__INSTRUCTIONS TO FOLLOW__
Rewrite the records below from the line that contains "You are a computer-use agent. Image" through the end of the records, inclusive, with "calendar planner" replaced by "schedule planner" and everything else unchanged. Give only those lines, and leave the pictures out of your answer.

__RECORDS__
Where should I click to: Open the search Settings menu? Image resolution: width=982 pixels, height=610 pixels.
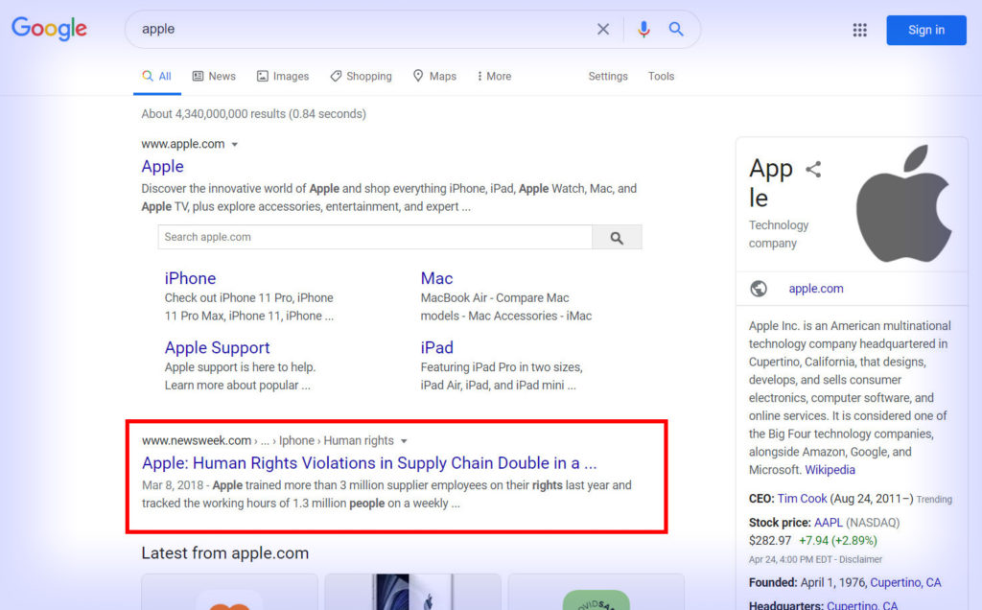(608, 76)
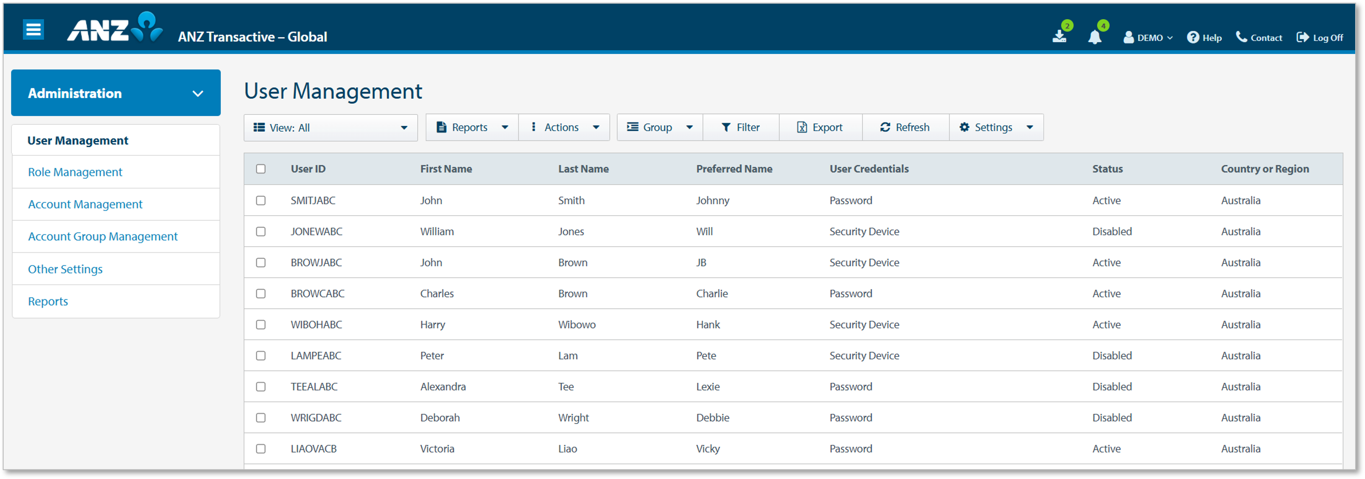The width and height of the screenshot is (1365, 479).
Task: Go to Account Group Management
Action: click(103, 236)
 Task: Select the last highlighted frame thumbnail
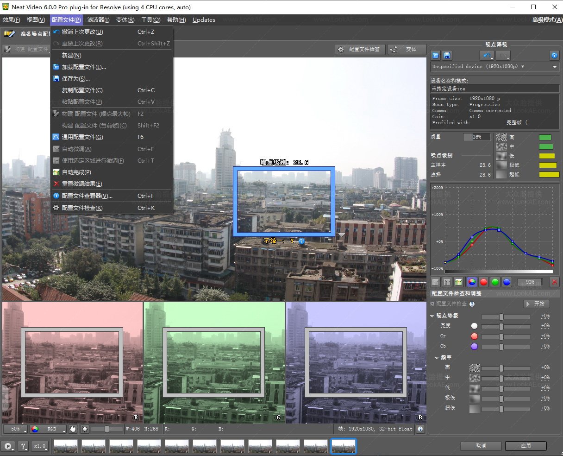[344, 446]
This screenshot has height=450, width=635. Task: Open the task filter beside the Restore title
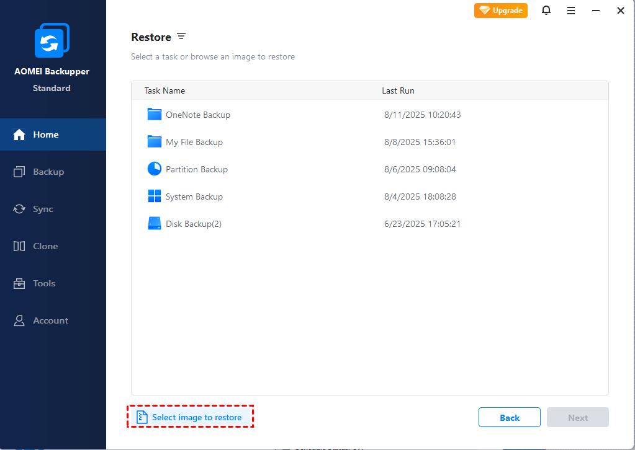coord(181,37)
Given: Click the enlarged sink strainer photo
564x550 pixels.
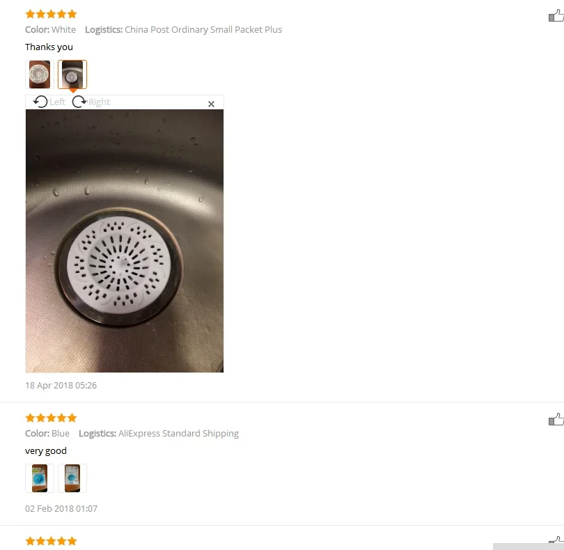Looking at the screenshot, I should [x=125, y=241].
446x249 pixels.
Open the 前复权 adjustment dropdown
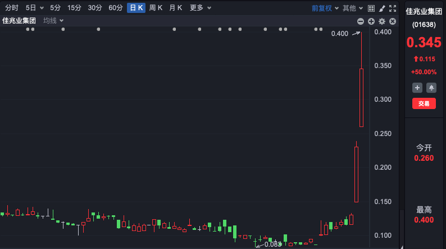click(x=325, y=8)
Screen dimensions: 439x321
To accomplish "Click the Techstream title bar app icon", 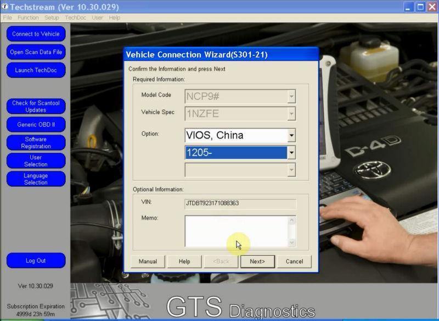I will (x=5, y=7).
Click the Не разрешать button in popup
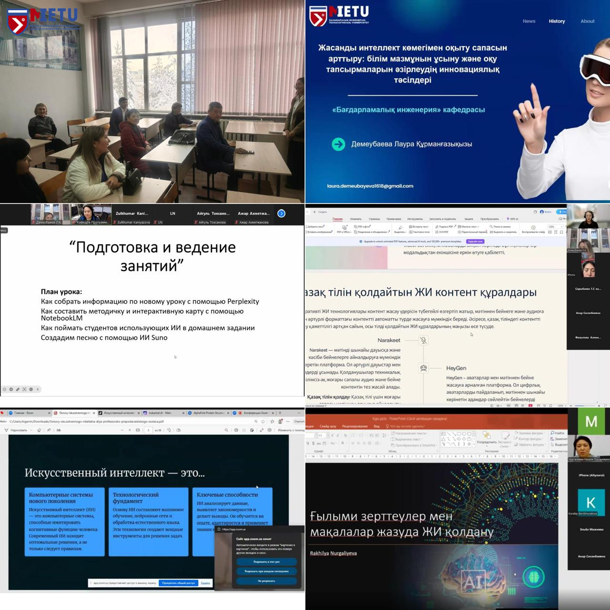Image resolution: width=610 pixels, height=610 pixels. point(266,581)
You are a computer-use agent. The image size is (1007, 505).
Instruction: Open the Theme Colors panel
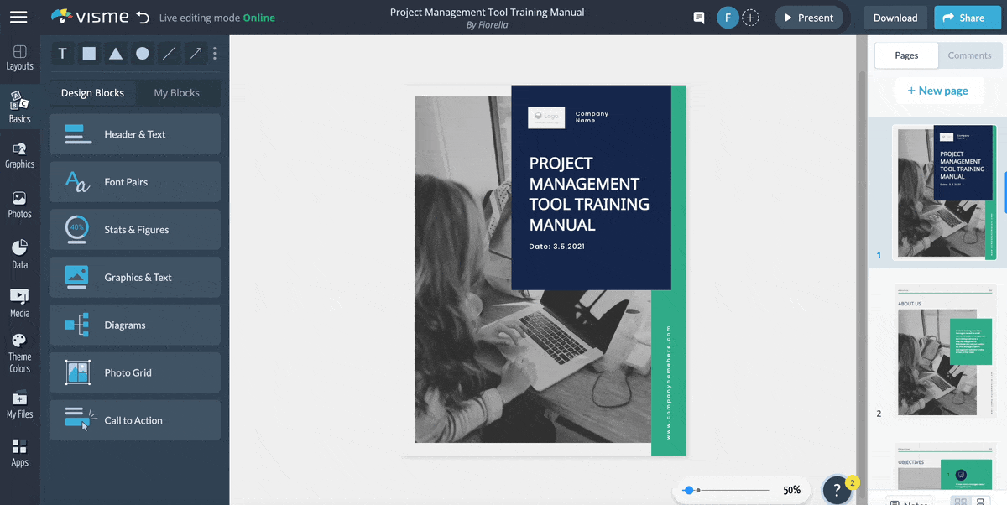(19, 353)
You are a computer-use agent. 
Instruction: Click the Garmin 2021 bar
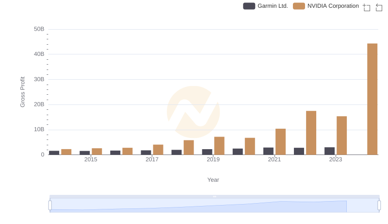pyautogui.click(x=268, y=151)
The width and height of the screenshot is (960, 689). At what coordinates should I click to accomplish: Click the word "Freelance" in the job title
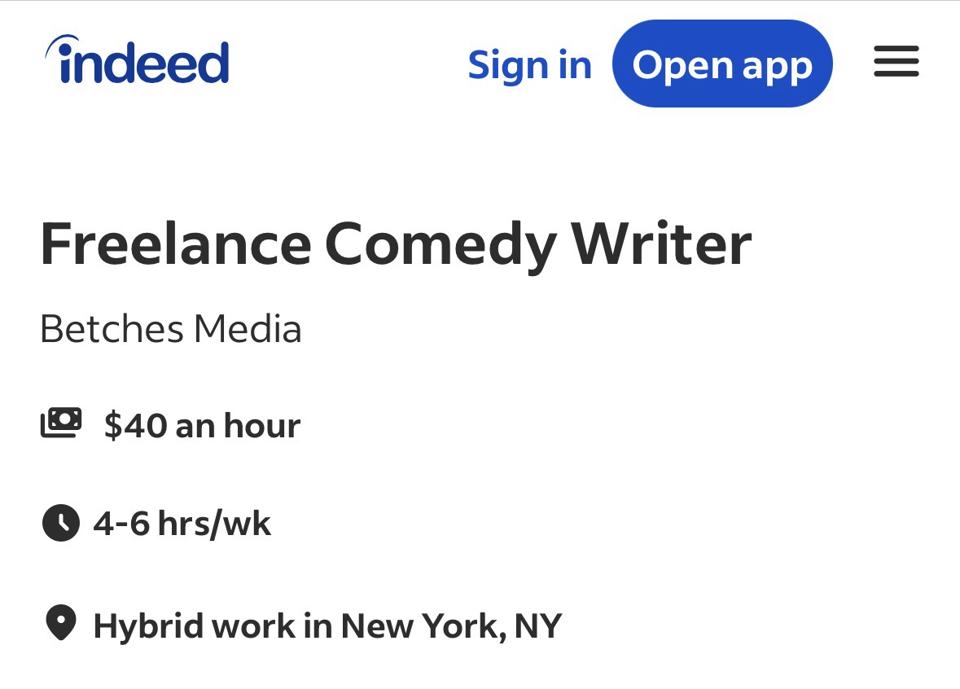tap(175, 244)
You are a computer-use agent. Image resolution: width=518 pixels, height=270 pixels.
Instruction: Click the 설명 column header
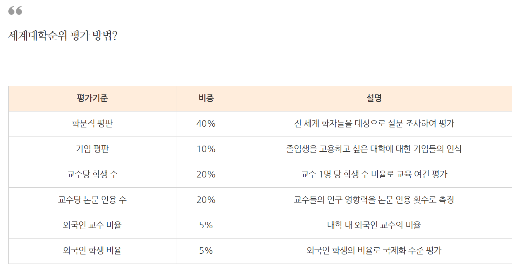click(x=374, y=99)
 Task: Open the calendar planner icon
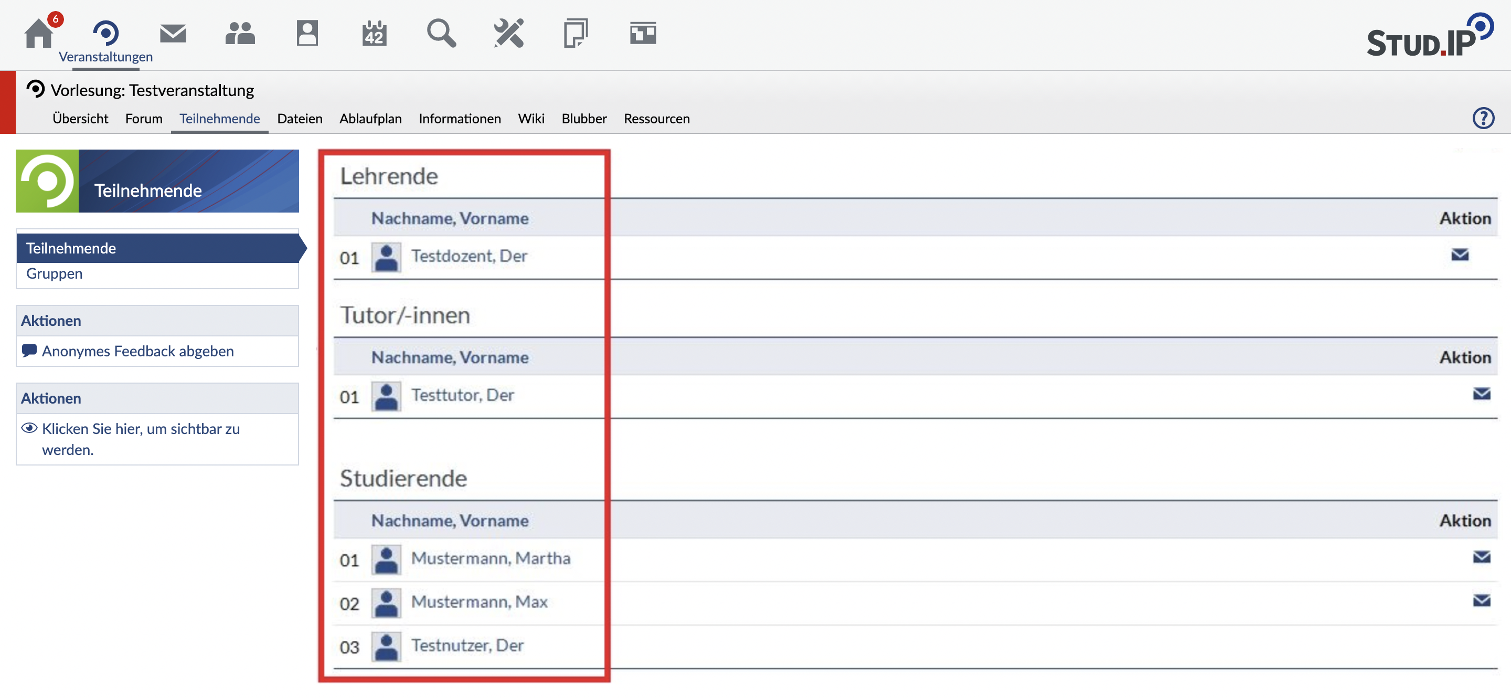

__FULL SOLUTION__
You are a computer-use agent. Image resolution: width=518 pixels, height=270 pixels.
Instruction: Click the 설명 column header
click(x=374, y=99)
 Task: Open the schedule planner icon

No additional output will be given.